1-minute 30-second read (+3:35 video)
Recently, James Hornick and I nerded out on how to measure the ROI of recruiting content. I’ve spent a lot of time thinking about how to measure attention as it applies to content. Where I’ve landed (for now) is that time-on-page is the best indicator of quality attention and trust.
A quick explanation of time-on-page before getting tactical:
Time-on-page (TOP) is the amount of time that your target candidate spends on an asset (a webpage)—consuming the information.
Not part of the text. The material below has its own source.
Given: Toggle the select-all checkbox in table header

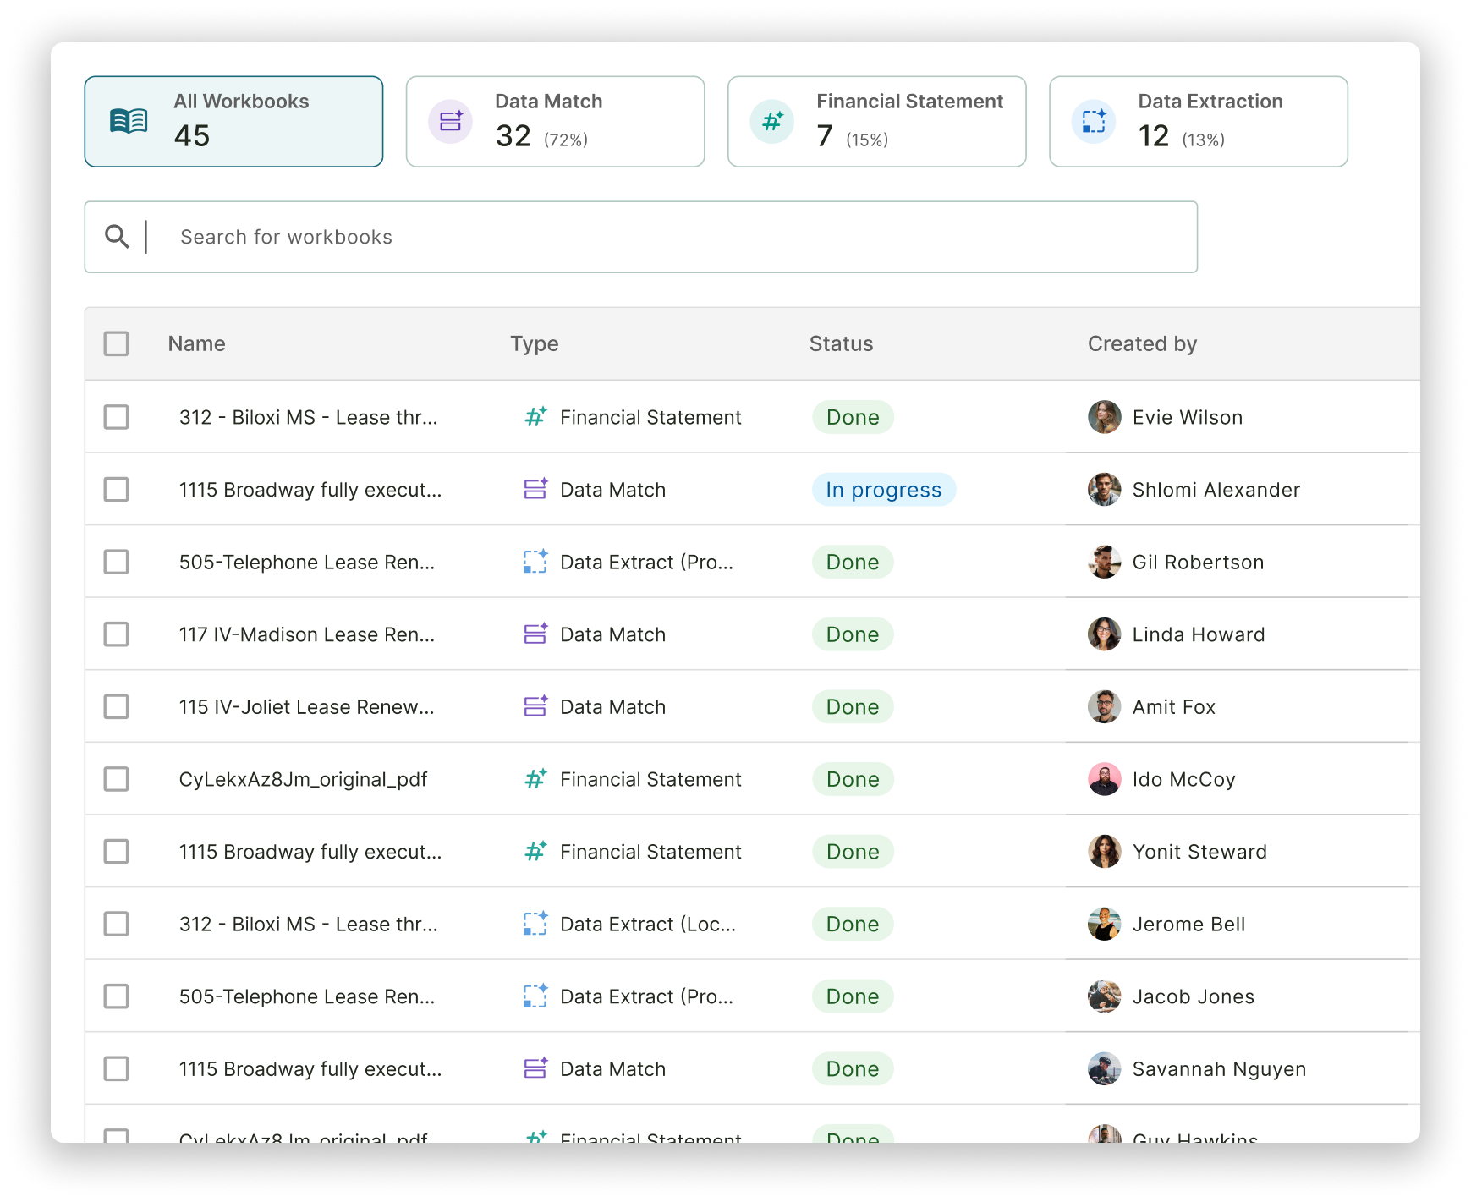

If you create an asset that lives on a URL, most analytics software will measure this.
Now, let’s get into the weeds.
Here’s how we (BYA) are thinking about time-on-page and how we’re measuring it for our customers:
Step 1: We look at the number of unique visitors + average time-on-page for an individual asset. (In our case the asset is a team profile landing page.)
The primary use case for testing time-on-page: You’ve built a list of candidate profiles. In your outbound messages, include a link to an asset you’ve created.
Example of how to analyze the data: After sending your outbound messages you see that 512 unique visitors went to the page you linked to in your message and they spent an average of 6 min 37 sec on the page. You already know that the unique visitors are qualified because you sourced them. And you also know that this asset is doing its job because your pre-vetted candidates are spending a ton of time-consuming the information. Time = qualified attention. Winner!
(If the number of unique visitors and/or TOP is low, you know that either your list is off or your content is uninteresting. Adjust things.)
Step 2: Put this asset on your website and measure unique users + TOP for inbound traffic.
My guess is that TOP and quality will be much lower. But it’s a good A/B test for channel performance.
Step 3: Post this asset on social and repeat the same data exercise.
After completing Steps 1-3 you now have a TOP data experiment for outbound vs. inbound vs. social that compares the quality of unique visitors + TOP for your primary sourcing channels. Ultimately this exercise will allow you to determine what information your candidates care about AND which channels produce quality and intent.
Note: As far as I know, you cannot capture data on a specific person who lands on an asset that you do not already have in your system. You only know that a “unique user” has. Personal data would require a candidate to somehow submit their information.